Written Answers. - St. Luke's Hospital, Kilkenny.

John Browne

Ceist:

65 Mr. Browne (Carlow-Kilkenny) asked the Minister for Health if his attention has been drawn to the fact that patients are being placed in the corridors of St. Luke's Hospital; and the action, if any, he is taking in this matter.

St. Luke's Hospital, Kilkenny is at present being developed at a cost of £6 million, i.e. £4 million for building and £2 million for equipment. The development consists of three theatres, three maternity delivery suites, a 20 bed paediatric unit, a four bed intensive care unit and a central sterile supplies department.

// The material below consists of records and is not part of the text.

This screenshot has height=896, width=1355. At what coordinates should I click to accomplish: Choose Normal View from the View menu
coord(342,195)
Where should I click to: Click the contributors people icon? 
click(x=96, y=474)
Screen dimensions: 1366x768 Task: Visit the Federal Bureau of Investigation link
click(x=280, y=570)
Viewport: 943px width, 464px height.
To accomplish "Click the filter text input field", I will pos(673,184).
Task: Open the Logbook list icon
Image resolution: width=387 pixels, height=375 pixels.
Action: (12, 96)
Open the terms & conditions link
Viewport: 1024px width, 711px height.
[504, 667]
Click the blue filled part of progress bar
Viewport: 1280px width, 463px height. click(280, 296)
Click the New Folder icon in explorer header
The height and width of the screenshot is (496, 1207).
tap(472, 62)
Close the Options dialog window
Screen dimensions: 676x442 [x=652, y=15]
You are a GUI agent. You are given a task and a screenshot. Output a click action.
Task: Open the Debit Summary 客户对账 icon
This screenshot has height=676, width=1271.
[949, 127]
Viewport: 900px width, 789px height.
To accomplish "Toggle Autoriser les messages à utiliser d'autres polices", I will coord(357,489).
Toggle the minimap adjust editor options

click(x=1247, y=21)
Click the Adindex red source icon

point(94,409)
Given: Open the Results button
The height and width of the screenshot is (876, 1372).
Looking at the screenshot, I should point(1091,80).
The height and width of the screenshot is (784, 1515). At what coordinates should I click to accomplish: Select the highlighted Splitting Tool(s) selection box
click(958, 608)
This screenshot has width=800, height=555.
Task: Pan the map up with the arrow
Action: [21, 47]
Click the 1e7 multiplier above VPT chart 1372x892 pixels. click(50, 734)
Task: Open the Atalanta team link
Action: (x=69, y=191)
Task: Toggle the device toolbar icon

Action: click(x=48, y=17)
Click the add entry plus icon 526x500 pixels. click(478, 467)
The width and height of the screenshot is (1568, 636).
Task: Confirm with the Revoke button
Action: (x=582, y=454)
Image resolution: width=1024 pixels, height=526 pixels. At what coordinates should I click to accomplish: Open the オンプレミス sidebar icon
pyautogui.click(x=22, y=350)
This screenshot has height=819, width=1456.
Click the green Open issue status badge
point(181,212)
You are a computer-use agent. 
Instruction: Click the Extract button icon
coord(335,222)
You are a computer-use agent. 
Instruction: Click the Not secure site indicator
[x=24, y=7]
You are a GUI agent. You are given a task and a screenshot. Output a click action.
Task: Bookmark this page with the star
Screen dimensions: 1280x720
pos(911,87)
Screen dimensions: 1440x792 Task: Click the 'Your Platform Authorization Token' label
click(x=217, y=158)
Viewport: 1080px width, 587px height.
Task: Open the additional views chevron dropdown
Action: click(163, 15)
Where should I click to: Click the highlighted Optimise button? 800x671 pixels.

I have provided a sum of £780,000 for the commissioning of this development in 1994. The commissioning process will include the vacation of the existing children's ward which in turn can be converted towards the provision of additional medical beds. This measure, I am sure, will alleviate the need to have patients accommodated in the corridors of St. Luke's Hospital.

Seymour Crawford

Ceist:

66 Mr. Crawford asked the Minister for Health if he will make a statement on the case of a person (details supplied) in County Monaghan where he has indicated that a relative cannot be paid home help; whether this is always the case; his views on whether it is fair that a person who has been looked after by a relative has to choose to be looked after by a stranger in order that they might qualify for home help; and the reasons a relative is not paid home help in these circumstances.

Under section 61 of the Health Act, 1970 health boards may make arrangements to assist in the maintenance at home of persons who, but for the provision of such a service, would require to be maintained otherwise than at home. This section empowers without obliging health boards to provide support services such as home help, laundry and meals.

Because of an understandable reluctance to intervene in family relationships and because of the financial implications it has never been the practice of health boards to pay, directly or indirectly, relatives of elderly persons to act as their home helps.

It is a matter for each health board to decide on the provision of home help. A person, whose elderly relative needs home help, should contact his or her local health board to discuss the services the board can provide to support the dependent person at home.